- **Document**
....
Daily Kos

Bush to defy troop withdrawal legislation

Sun Feb 25, 2007 at 06:51:54 PM PDT

Just so you know:

Secretary of State Condoleezza Rice urged the Democratic-controlled Congress not to interfere in the conduct of the Iraq war today and suggested President George W. Bush would defy troop withdrawal legislation.

Many of you likely know this already from having watched the Sunday shows. And many of you knew it even without hearing it again today.

Of course, Democrats pushed back to some extent, too:

But Sen. Carl Levin, chairman of the Senate Armed Services Committee, said lawmakers would step up efforts to force Bush to change course. "The president needs a check and a balance," said Levin, D-Mich.

I agree. He needs a check and balance. And while I applaud Levin's efforts, I do so only because I know they kick the can further down the road we all know we're bound to travel here. Senator Levin says the president needs a check and balance, but I don't think he's hearing Secretary Rice. The president will defy your legislation.

The president will defy your legislation.

Now, that doesn't mean this isn't something Levin and his colleagues aren't going to want to see for themselves. But time's a-wastin'. Let's get this show on the road, already. We know what's going to happen, and we know what your choices are going to be at the end of the road: roll over, or impeach.

How do we know? Well, Rice says so. On what basis? Well, to the extent that she needs a basis for a statement like that, she's probably pointing to the fact that this "administration" believes Congress is literally powerless to stop the war.
....
- **Data section**

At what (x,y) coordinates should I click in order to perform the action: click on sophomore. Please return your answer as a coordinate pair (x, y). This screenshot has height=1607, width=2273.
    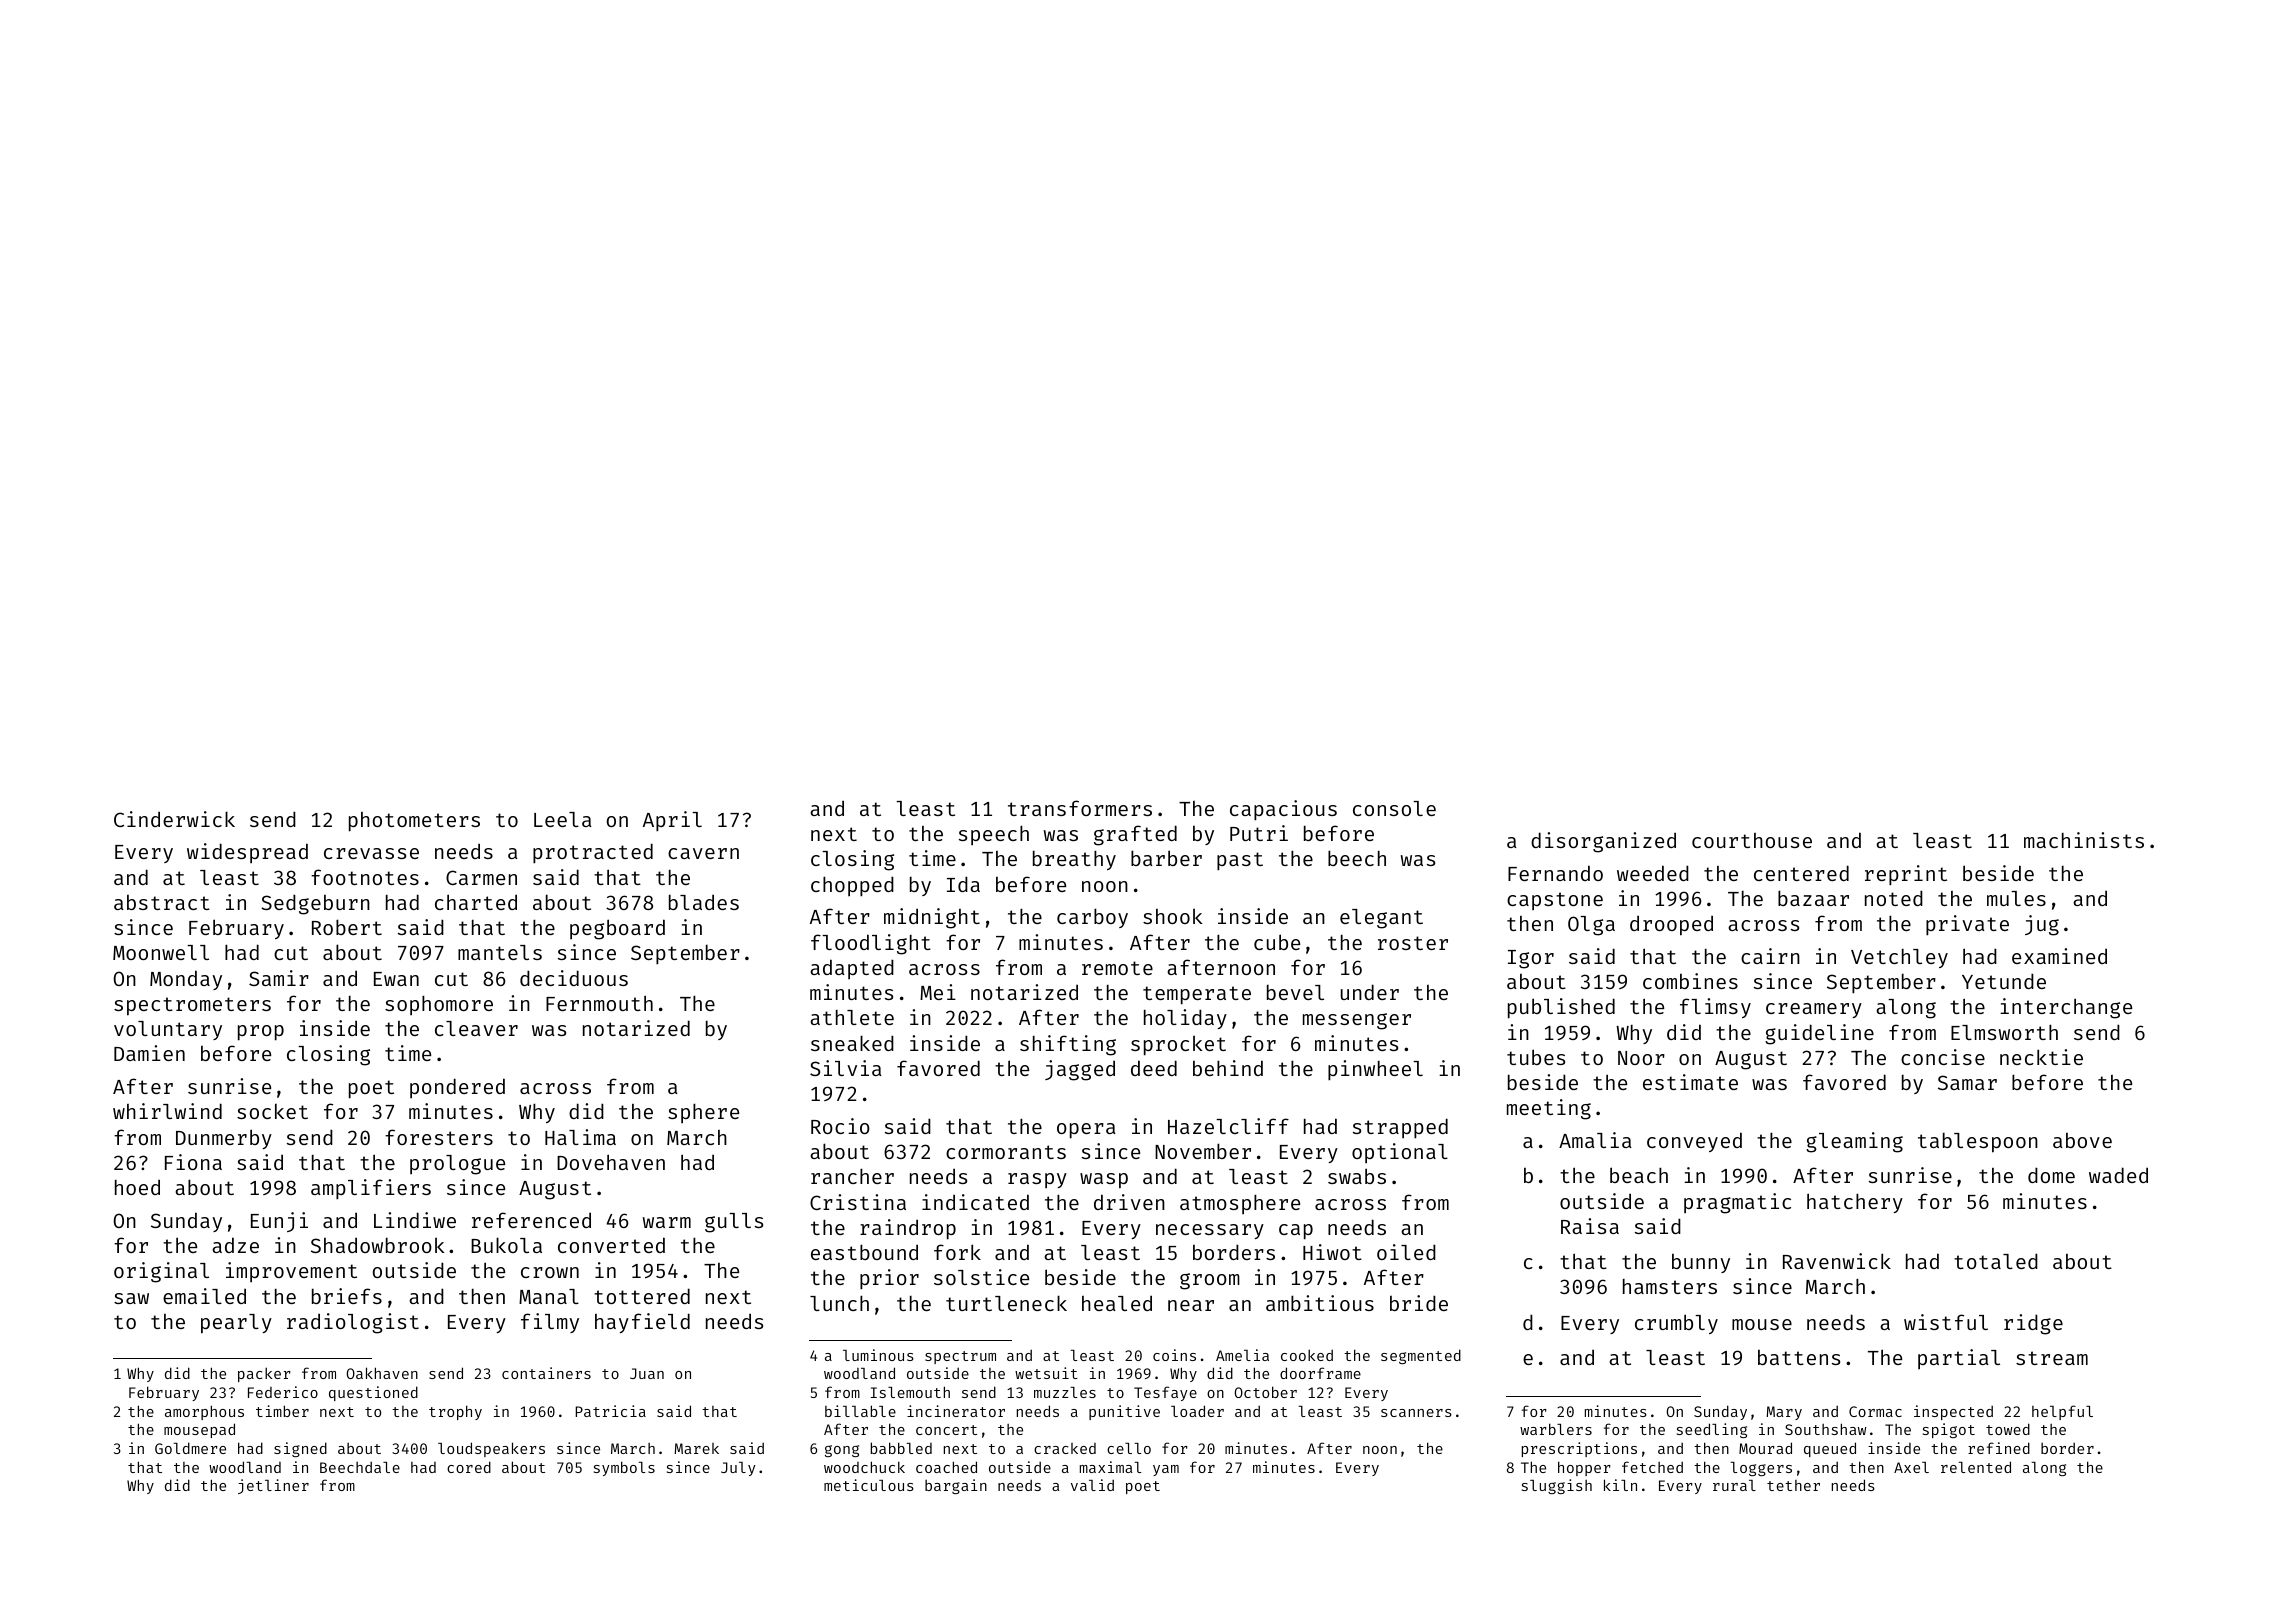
....
- **Parts of the exercise**
[1] In the Daily Kos post, who chairs the Senate Armed Services Committee?
[2] Quote the Daily Kos post word for word, starting with "Now, that doesn't" and going on through "stop the war.".

- **Full solutions**
[1] Sen. Carl Levin, a Democrat from Michigan.

[2]
Now, that doesn't mean this isn't something Levin and his colleagues aren't going to want to see for themselves. But time's a-wastin'. Let's get this show on the road, already. We know what's going to happen, and we know what your choices are going to be at the end of the road: roll over, or impeach.

How do we know? Well, Rice says so. On what basis? Well, to the extent that she needs a basis for a statement like that, she's probably pointing to the fact that this "administration" believes Congress is literally powerless to stop the war.